Abdullah b. Abbas (r.anhümâ) ise:
— Biz büyüklerimize hizmet ve hürmetle emrolunduk, diye karşılık verdi. [Zeyd ibn-i Sâbit hazretleri, Abdullah b. Abbas hazretlerinden yaşça büyüktü.]
Bunun üzerine Zeyd b. Sâbit (r.a.):
— Eline bir bakayım ey Abdullah, dedi ve Abdullah b. Abbas hazretleri elini uzatınca hemen dudaklarına yapıştırıp tekrar tekrar öpmeye başladı. Sonra da şöyle dedi:
— Biz de Resûlüllüh (s.a.v.)’ın yakınlarına hürmet ve ta‘zimle emrolunduk ey Abdullah!

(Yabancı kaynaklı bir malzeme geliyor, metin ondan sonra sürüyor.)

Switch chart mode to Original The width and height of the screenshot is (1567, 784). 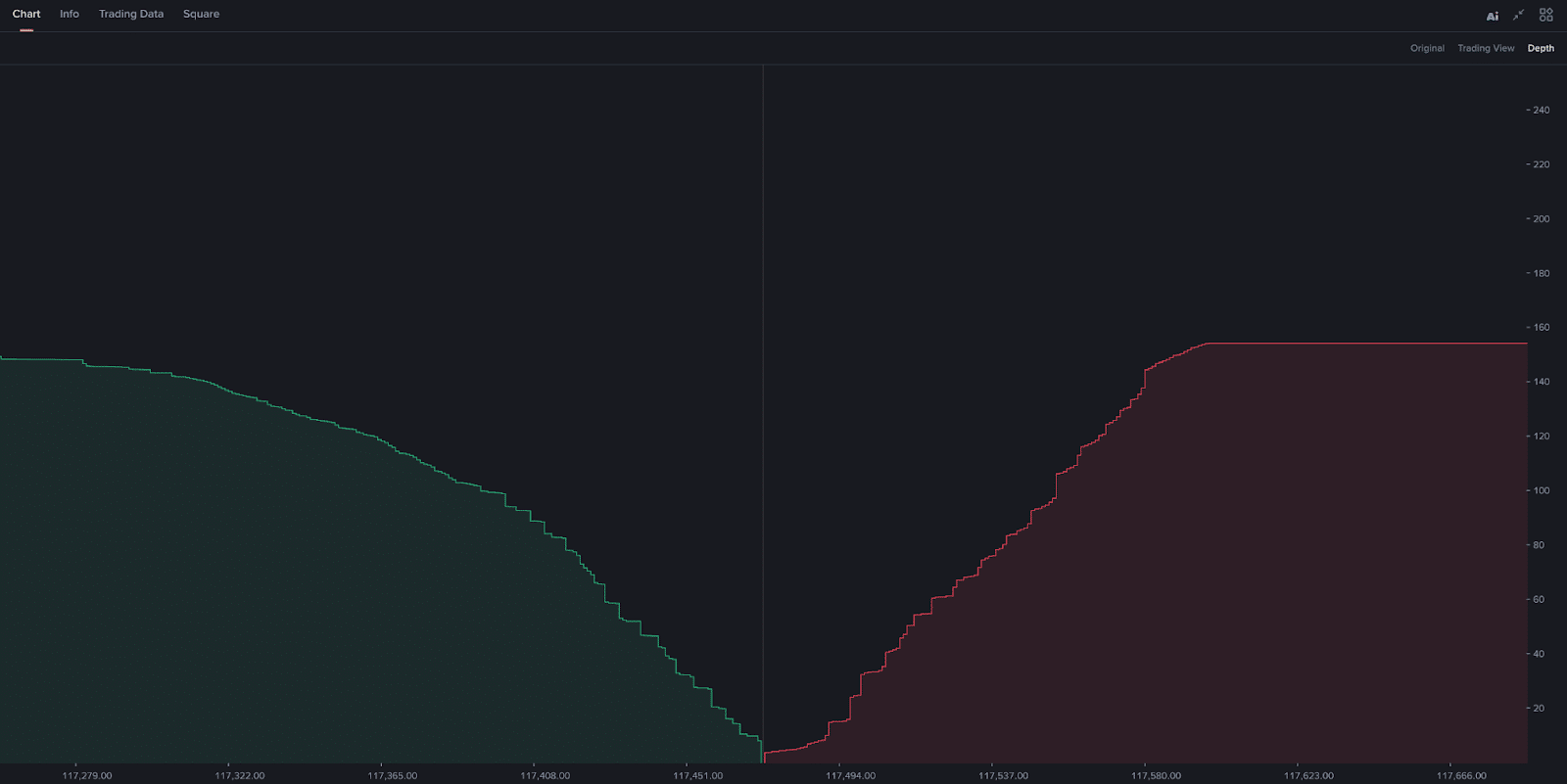[1427, 48]
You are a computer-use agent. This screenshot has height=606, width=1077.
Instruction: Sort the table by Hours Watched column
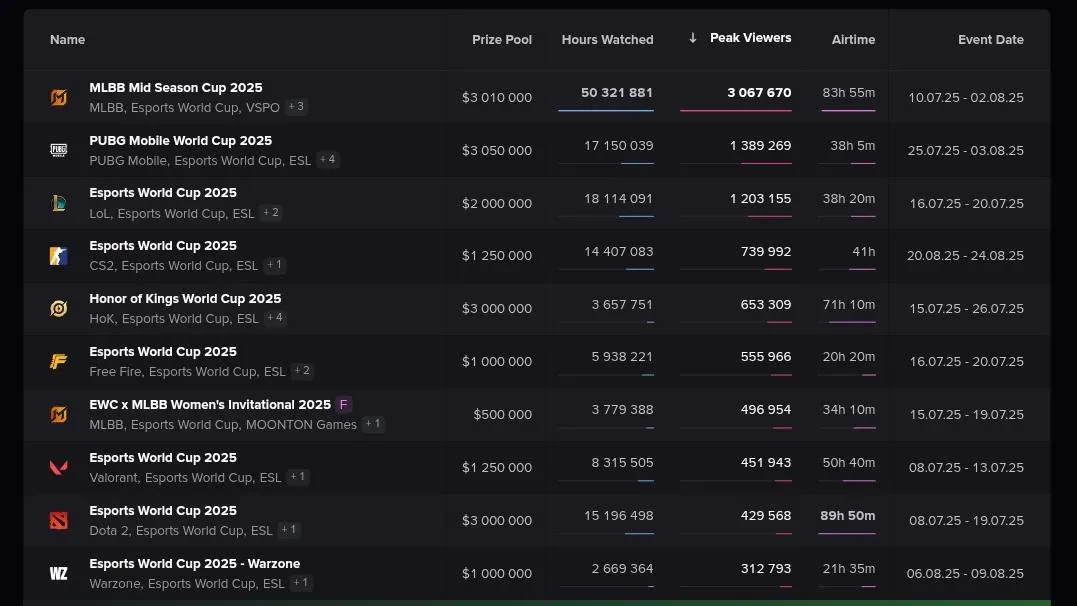click(x=607, y=40)
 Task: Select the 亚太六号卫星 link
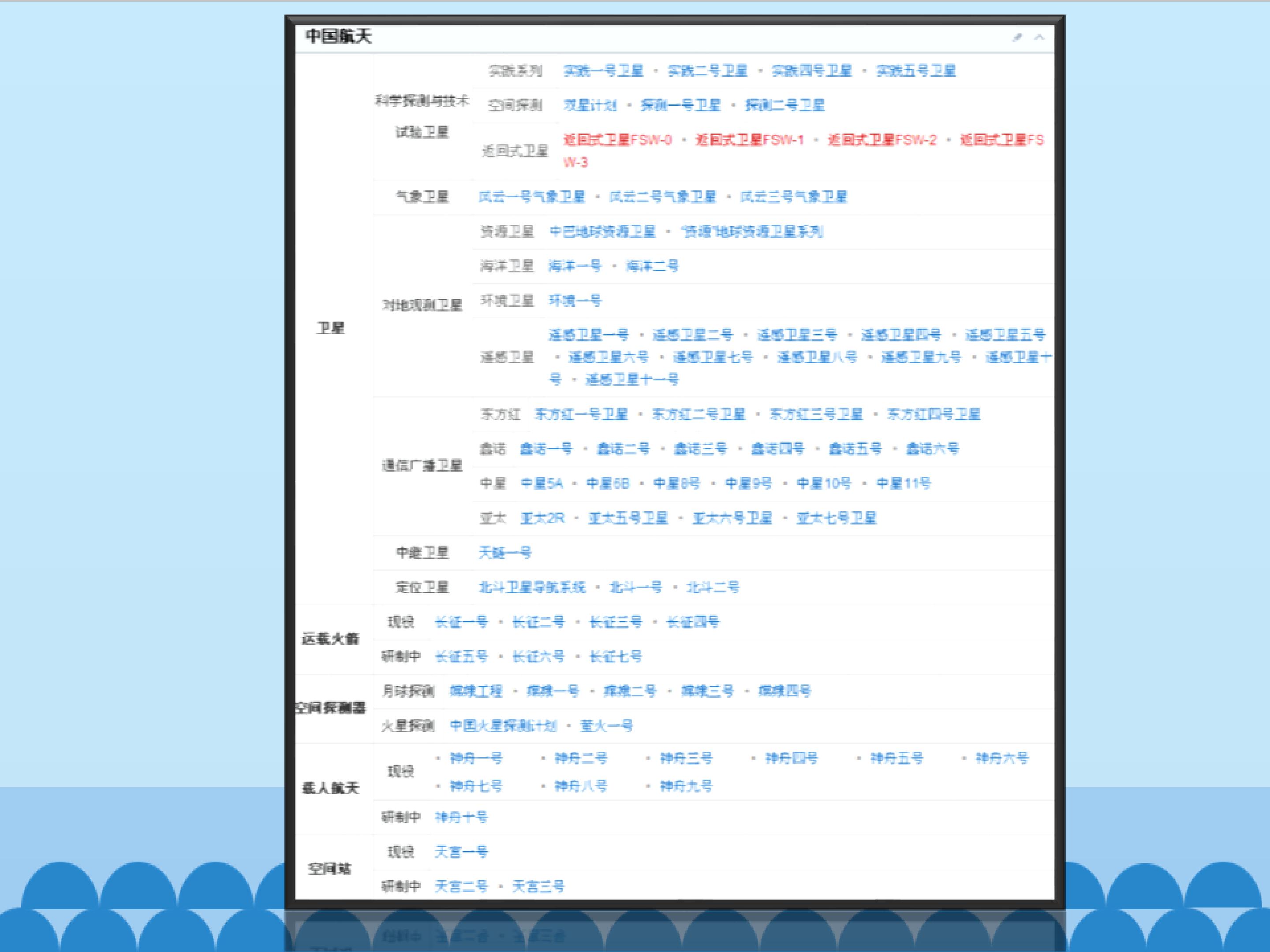tap(732, 518)
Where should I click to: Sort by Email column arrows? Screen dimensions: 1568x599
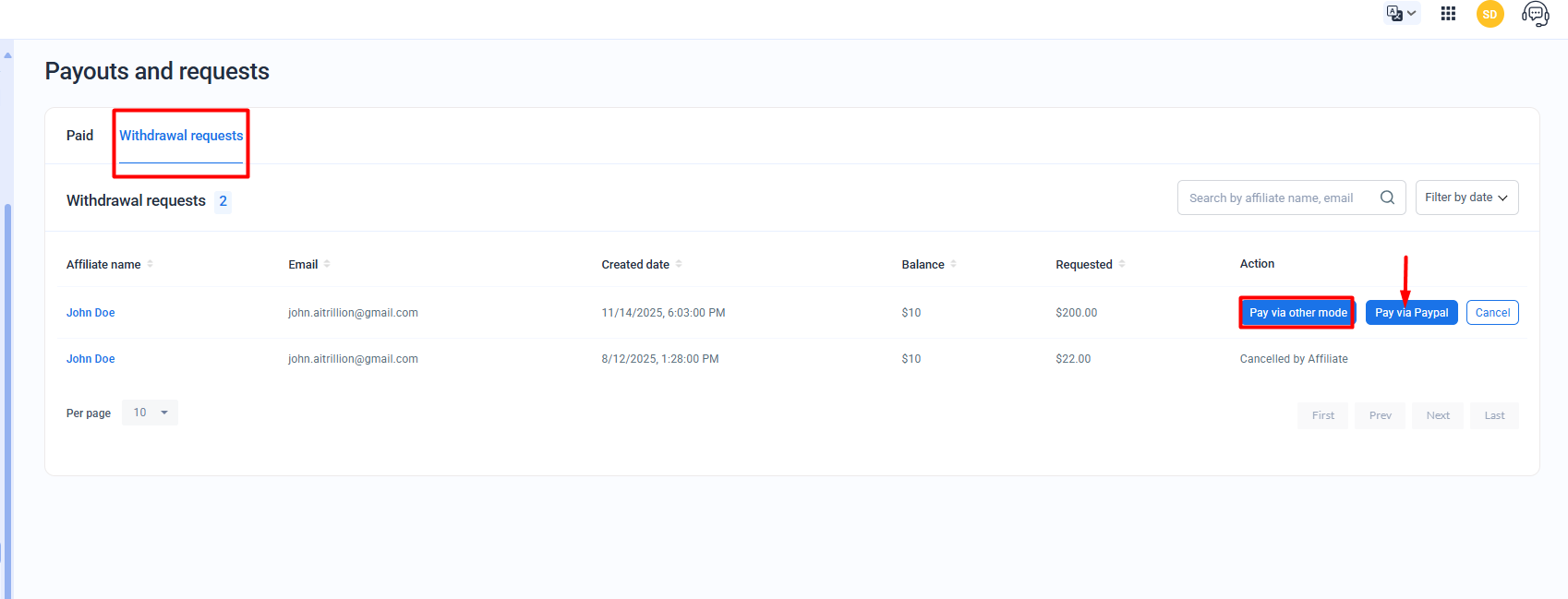click(327, 264)
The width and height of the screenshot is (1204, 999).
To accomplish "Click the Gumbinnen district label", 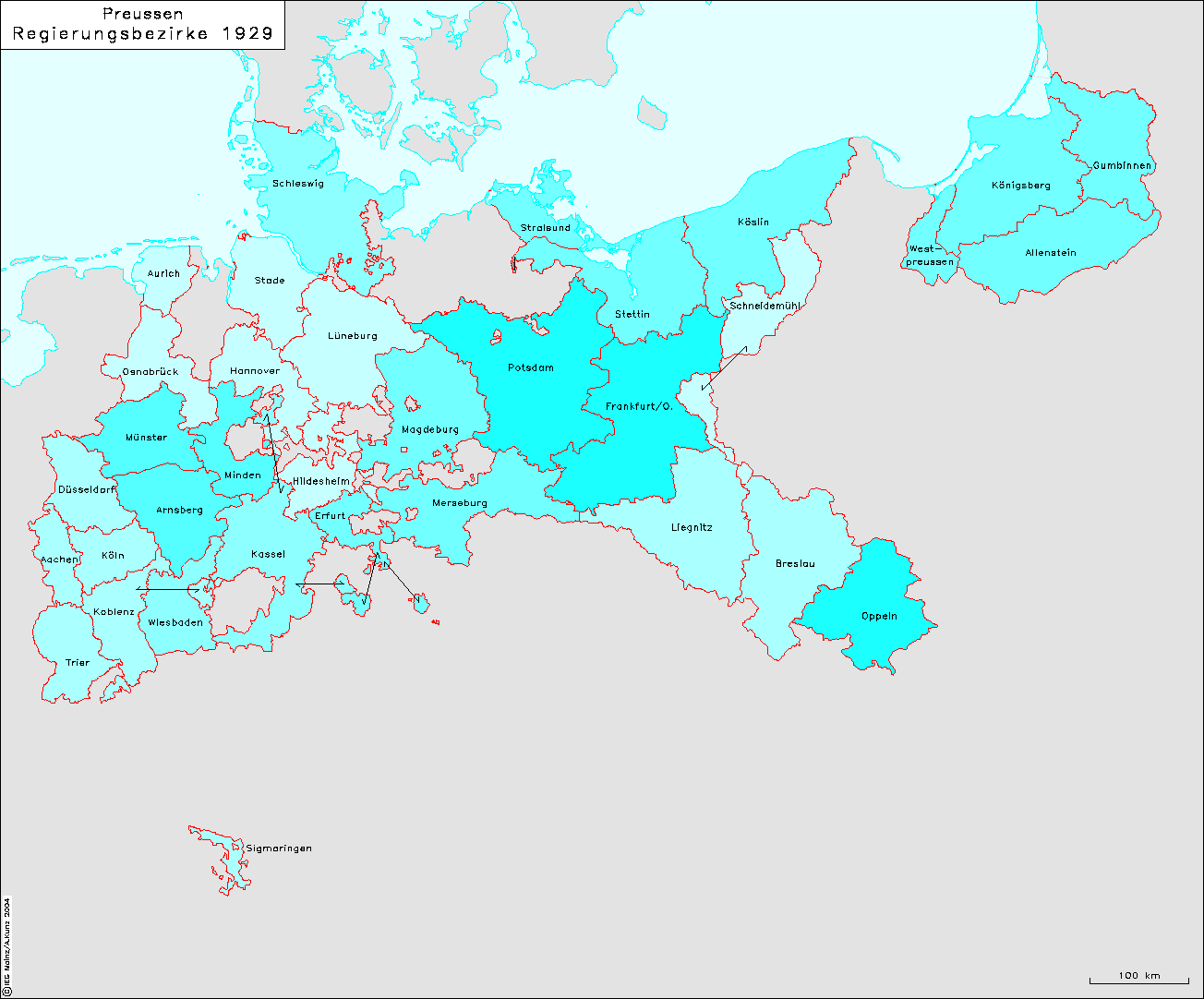I will [x=1122, y=166].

Evet, Resûlüllah Efendimiz’in ashâbı yani ilk Müslümanlar böyleydi... Bugünün Müslümanlar’ı olan bizler hangi durumdayız? Karşılıklı münasebetlerimizde sevgi-saygı, ülfet-ünsiyet ve muhabbet mi hâkim, yoksa aksi yönde davranışlar mı?..
***
***
Unutmamalıyız ki;
Sevgi ve saygının yapamayacağı bir kırık gönül, nefret ve saygısızlığın da yıkamayacağı bir kalp yoktur.
Atalarımız boşuna söylememiş; "Tatlı dil yılanı deliğinden çıkarır!" O bakımdan saygı duyamayacağımız, tasvip etmeyeceğimiz durumlarda bile, en azından karşımızdaki insana saygısızlık etmemeyi öğrenelim, uygulamaya gayret edelim.